Lung squamous cell carcinoma (LUSC) is a subtype of non-small cell lung cancer and constitutes around 25% of all lung cancer cases worldwide. Despite recent advancements in cancer therapeutics, no targeted therapies have been approved specifically for LUSC. The lineage- survival oncogene and transcription factor SOX2 is dysregulated by gene amplification in a large proportion of LUSC tumours and has been implicated as a key driver in multiple preclinical functional studies. As a transcription factor, SOX2 itself makes a challenging drug target. New therapeutic approaches are required for this disease, and this project identified and evaluated potential therapeutic targets for SOX2-driven LUSC.

Multi-omics data was used to identify drug target candidates from the SOX2 interactome in LUSC, and ten target candidates were selected for in vitro validation. Targeting the PI3K/AKT/mTOR pathway showed benefits in SOX2-driven disease, and the transcription factor FOXM1 was highlighted as a promising target candidate in SOX2-driven LUSC tumours.

Additionally, transcriptional data of LUSC tumours was used to identify differentially expressed genes in SOX2-high tumours, and identified TrkB (encoded by the NTRK2 gene) as a potential drug target candidate. Expression of TrkB correlated with SOX2 expression in squamous tumours, showed a functional role in squamous cancers, and NTRK2 was confirmed as a transcriptional target of the SOX2 transcription factor. Deregulation of TrkB expression and specific transcript variants showed an impact on cell fitness, survival, and downstream signalling. While TrkB.T1 was shown to be the predominant transcript variant of the NTRK2 gene in LUSC and other squamous cancers, both TrkB.T1 and TrkB.FL variants had a functional role in oncogenic signalling. Targeting TrkB in patients with high SOX2 expression might therefore be a promising strategy for further evaluation in LUSC.
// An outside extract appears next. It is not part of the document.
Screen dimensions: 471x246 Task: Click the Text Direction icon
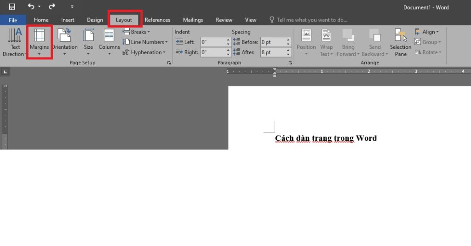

Finally, this project characterised current in vitro models of LUSC and undertook early efforts to develop new models from human bronchial epithelial cells. Better models are needed to study the disease and to test new therapeutics. Ultimately, good in vitro models of LUSC remain a challenge and require future work.

In summary, this project identified a set of drug target candidates in SOX2-driven LUSC and presented in vitro validation results to support the further development of selected targets. This work generated new insights into SOX2 pathobiology in LUSC and contributed to the development of new therapeutic approaches to treat this disease with clear unmet medical needs.